*PASSAGE TO READ*.

━━━

Evil and Consciousness

The other day we saw John Gray's brutal but well-founded review of Stephen Pinker's new book.  The next step is to critique Gray's arguments, which are also problematic.  For example, he is correct here:
Like so many contemporary evangelists for humanism, Pinker takes for granted that science endorses an Enlightenment account of human reason. Since science is a human creation, how could humans not be rational? Surely science and humanism are one and the same. Actually it’s extremely curious—though entirely typical of current thinking—that science should be linked with humanism in this way. A method of inquiry rather than a settled view of the world, there can be no guarantee that science will vindicate Enlightenment ideals of human rationality. Science could just as well end up showing them to be unrealisable.
True enough: Science could do that. In his book, Straw Dogs, Dr. Gray seems convinced that it has done that: that humanity's free will is a sort of illusion. He is joined in this assertion by many neuroscientists:
Of course, people still commit innumerable bad actions, but the idea that people make conscious decisions to hurt or harm is no longer sustainable, say the new brain scientists. For one thing, there is no such thing as "free will" with which to decide to commit evil. (Like evil, free will is an antiquated concept for most.) Autonomous, conscious decision-making itself may well be an illusion. And thus intentional evil is impossible.

We have spoken about this problem before, but it's worth taking a moment to note that the notion is doubly self-rejecting. The most obvious self-rejecting sense is when you ask about the consequences of these ideas. If we believe this, shouldn't we reform criminal justice in order to avoid punishing those who are merely being driven to evil? But if we can reform the criminal justice system, in response merely to a concept that troubles our conscious minds, doesn't that mean that we do have some degree of free will after all? In that case, we shouldn't reform the system after all.

One of the scientists interviewed gets this.
Marks' paper warns of "aggressive marketing" of fMRI scans by intelligence-contractor types as "lie detector" substitutes that could be used to select candidates for "enhanced interrogation" if their fMRI indicates potential deception under ordinary interrogation. 
And he offered what I thought was one of the wisest responses to the debate over the existence of evil (and thus free will): 
What he suggested is that we ought to act as if we had free will to choose good or evil.
That happens to be Kant's solution to the problem as well, from the Groundwork to the Metaphysics of Morals. "I say every being that cannot act except under the idea of freedom is just for that reason in a practical point of view really free[.]" Well, in order to act to change the system, you must have the idea that you are free to act to change the system.

The second way in which the argument is self-refuting is the one in which the rejection of evil produces very clear examples of evil. The reviewer is clear about this in spite of himself.

━━━

*SUPPLIED DATA*.

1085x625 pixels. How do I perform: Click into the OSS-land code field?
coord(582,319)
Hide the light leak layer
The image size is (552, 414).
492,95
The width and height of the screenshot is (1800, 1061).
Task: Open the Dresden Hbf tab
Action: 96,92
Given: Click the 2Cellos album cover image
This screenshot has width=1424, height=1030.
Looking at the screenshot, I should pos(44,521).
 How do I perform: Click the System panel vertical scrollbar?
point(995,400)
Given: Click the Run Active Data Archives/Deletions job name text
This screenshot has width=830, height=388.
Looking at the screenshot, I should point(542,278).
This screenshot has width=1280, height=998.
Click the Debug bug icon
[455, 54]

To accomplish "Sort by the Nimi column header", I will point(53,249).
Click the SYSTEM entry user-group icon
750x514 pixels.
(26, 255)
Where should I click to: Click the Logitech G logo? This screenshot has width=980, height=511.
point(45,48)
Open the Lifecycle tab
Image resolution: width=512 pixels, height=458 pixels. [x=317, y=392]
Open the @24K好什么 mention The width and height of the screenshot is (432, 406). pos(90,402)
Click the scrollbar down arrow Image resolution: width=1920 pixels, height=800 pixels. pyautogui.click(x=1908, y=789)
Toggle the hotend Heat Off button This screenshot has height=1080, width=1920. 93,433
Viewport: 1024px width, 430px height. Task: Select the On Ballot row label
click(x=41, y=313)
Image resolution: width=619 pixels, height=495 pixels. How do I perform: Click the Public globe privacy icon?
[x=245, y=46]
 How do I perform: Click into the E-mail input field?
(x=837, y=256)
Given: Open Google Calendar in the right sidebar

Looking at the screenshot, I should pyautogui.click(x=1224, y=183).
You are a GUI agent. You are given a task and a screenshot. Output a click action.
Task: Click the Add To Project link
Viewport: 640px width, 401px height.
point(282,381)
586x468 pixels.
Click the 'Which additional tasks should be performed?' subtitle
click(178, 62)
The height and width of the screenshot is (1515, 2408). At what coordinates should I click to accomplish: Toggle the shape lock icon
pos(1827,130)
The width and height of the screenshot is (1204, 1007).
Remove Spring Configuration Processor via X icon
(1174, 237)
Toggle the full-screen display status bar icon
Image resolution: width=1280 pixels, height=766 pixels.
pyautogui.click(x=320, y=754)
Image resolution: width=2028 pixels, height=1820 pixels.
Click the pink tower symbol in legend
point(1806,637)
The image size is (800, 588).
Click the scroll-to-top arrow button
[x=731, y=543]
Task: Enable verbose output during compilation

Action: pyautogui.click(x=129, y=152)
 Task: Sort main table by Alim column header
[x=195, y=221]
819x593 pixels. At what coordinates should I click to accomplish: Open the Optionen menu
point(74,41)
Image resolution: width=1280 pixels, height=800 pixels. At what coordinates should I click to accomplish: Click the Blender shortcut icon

━━━

*EXERCISE REQUIREMENTS*.
**1.** In the essay on evil and consciousness, what did the interviewed scientist suggest we ought to do?
**2.** Resume the essay on evil and consciousness, starting right after its last sentence.

*RESPONSES PER TASK*.
**1.** Act as if we had free will to choose good or evil.

**2.**
He actually goes so far as to say, "Some people will need to be taken off the streets," on the basis of their fMRIs, "for a longer time (even a life time)." Neuroscientific totalitarianism invades your brain! The ultimate panopticon. No one seemed to notice or to care. It's science! 
No mention of constitutional rights or preemptive detention or the Orwellian implications of this for radical dissenters, say, those whose rage against injustice might need to be toned down in the brain gyms. 
I hesitate to say it, but these are evil ideas.
So the concept refutes itself insofar as it suggests an action we should not be able to take if the concept is actually true; and the concept refutes itself in that it produces clear examples of what it denies exist.  Dr. Gray and the others following this line are simply mistaken.

That is not to say that the Enlightenment view can be recovered in the wake of what we have learned about neuroscience.  I think it cannot be; it is clear that both sub/pre-conscious decisions are often made, and that we are much more informed by the physical nature of our surroundings than was obvious previously.

Yet it is also clear -- follow the third link above for the argument -- that we do make decisions consciously that inform these pre/sub-conscious processes.  We do have some degree of mastery over our fate, at least some free will.  What does that mean?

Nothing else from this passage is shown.